The Judicial Ethics Forum (JEF)

An Academic Discussion of Judicial Ethics, Discipline & Disqualification

Drug Court Judges Are Not Above the New Ethics Rules

Posted by judicialethicsforum on Friday, January, 9, 2009

To defend himself from disciplinary charges based on his orders requiring over 120 drug court defendants to make payments to organizations not authorized by statute, a Louisiana judge recently argued that “the ABA Canon Model Code of Conduct now says if there’s a conflict . . . , you don’t use the standard Canon of Conduct . . . .  It says you defer to the drug court practice and rules.”  That argument was misplaced because the revised ABA Model Code of Judicial Conduct adopted in 2007 does not give unbridled discretion to drug court judges.  (The Judiciary Commission rejected the judge’s argument; its recommendation that the judge be censured for this and other misconduct is pending before the Louisiana Supreme Court.)


A new Comment 4 added to the prohibition on ex parte communications (Rule 2.9A) in the 2007 ABA Model Code states:

A judge may initiate, permit, or consider ex parte communications expressly authorized by law, such as when serving on therapeutic or problem-solving courts, mental health courts, or drug courts.  In this capacity, judges may assume a more interactive role with parties, treatment providers, probation officers, social workers, and others.

Thus, the only special ethical rule for problem-solving judges in the model code relates to ex parte communications and then only insofar as “expressly authorized” by the rules or policies of the court.

* * * * * * *

- _What is being asked_:
Please reproduce word for word the stretch of the post on drug court judges from "A new Comment" through "workers, and others.". The material comes from a different source than the post above.

- _Listed entries_:
* * * * * * *

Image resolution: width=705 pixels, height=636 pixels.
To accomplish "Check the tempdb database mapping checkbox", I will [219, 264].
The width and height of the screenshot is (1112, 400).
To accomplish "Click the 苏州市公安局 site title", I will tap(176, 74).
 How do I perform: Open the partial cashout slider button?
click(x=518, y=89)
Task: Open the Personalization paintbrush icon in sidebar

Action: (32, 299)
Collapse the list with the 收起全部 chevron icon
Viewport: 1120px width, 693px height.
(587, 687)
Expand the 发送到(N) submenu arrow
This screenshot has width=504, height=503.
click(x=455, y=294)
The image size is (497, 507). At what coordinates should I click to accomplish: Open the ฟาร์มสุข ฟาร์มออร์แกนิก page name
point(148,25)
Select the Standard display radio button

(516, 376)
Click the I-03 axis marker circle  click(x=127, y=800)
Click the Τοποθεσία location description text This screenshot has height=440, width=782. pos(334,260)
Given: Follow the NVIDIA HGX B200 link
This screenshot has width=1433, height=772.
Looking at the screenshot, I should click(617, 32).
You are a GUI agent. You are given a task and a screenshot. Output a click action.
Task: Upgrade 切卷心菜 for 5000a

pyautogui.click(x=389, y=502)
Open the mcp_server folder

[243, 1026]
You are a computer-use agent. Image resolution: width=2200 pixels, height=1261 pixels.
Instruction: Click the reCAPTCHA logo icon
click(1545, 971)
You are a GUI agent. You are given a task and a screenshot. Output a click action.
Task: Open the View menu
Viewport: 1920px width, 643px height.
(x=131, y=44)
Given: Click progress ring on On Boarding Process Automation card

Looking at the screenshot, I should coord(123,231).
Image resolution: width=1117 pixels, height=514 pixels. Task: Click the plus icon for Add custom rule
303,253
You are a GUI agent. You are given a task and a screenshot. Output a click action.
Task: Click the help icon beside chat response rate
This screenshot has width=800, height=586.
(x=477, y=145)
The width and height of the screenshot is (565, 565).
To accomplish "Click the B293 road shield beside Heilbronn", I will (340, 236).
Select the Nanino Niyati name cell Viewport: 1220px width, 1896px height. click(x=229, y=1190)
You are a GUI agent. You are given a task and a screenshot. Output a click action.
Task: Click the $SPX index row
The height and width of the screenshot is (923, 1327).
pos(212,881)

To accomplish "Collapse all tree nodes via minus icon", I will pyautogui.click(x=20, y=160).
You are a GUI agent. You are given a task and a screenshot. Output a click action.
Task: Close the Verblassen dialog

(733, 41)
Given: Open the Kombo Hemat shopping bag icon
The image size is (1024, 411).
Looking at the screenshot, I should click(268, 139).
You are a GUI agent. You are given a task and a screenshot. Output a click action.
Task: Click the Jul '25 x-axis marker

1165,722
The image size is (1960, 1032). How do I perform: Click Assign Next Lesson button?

* * * * * * *

- _Finished task_:
A new Comment 4 added to the prohibition on ex parte communications (Rule 2.9A) in the 2007 ABA Model Code states:

A judge may initiate, permit, or consider ex parte communications expressly authorized by law, such as when serving on therapeutic or problem-solving courts, mental health courts, or drug courts.  In this capacity, judges may assume a more interactive role with parties, treatment providers, probation officers, social workers, and others.